The power of fine-grained experts: Granularity boosts expressivity in Mixture of Experts
Enric Boix-Adsera, Philippe Rigollet
TL;DR
The paper investigates how MoE granularity—the number of active experts per token—affects expressivity, revealing an exponential separation as granularity increases while keeping active parameters fixed. It develops a formal theory for constant, linear, and ReLU activations, identifying the combinatorial quantity $\binom{m}{k}$ as the driver of expressivity, and constructs gating and expert configurations to prove inapproximability results when $\binom{m'}{k'}$ is comparatively small. Theoretical results are complemented by experiments showing that learning a teacher MoE requires matching granularity, supporting the practical relevance of the theory for frontier architectures. The work suggests that future MoE designs should embrace higher granularity and motivates the development of routing schemes capable of efficiently supporting it, with attention to hardware and routing overheads.
Abstract
Mixture-of-Experts (MoE) layers are increasingly central to frontier model architectures.
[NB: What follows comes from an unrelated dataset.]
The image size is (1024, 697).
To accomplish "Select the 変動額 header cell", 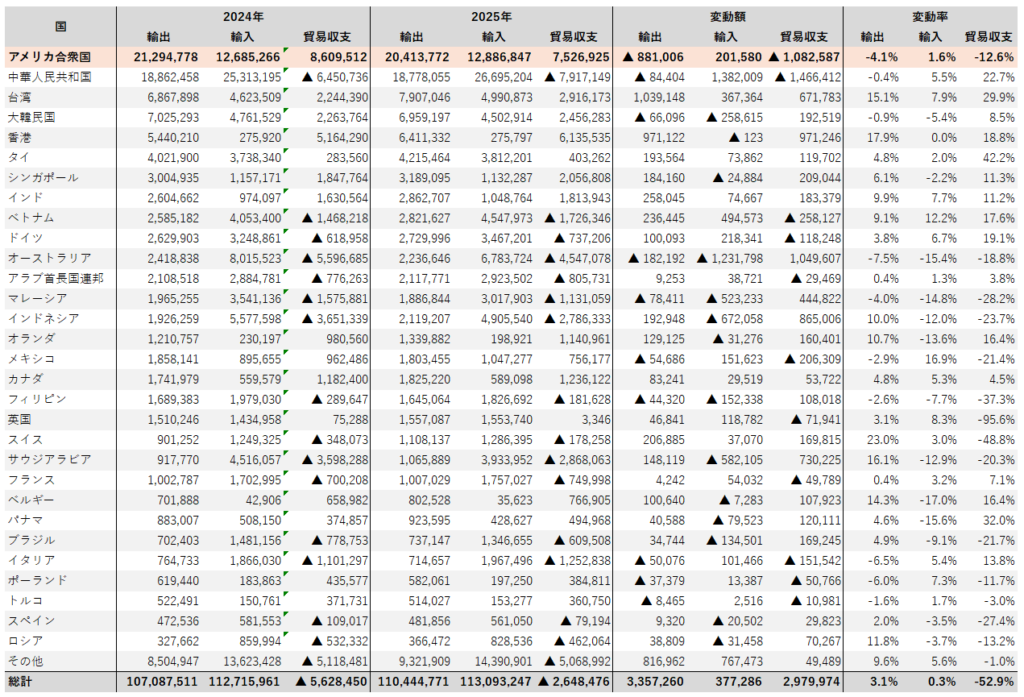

By selectively activating parameters, they reduce computational cost while scaling total parameter count. This paper investigates the impact of the number of active experts, termed granularity, comparing architectures with many (e.g., 8 per layer in DeepSeek) to those with fewer (e.g., 1 per layer in Llama-4 models). We prove an exponential separation in network expressivity based on this design parameter, suggesting that models benefit from higher granularity. Experimental results corroborate our theoretical findings and illustrate this separation.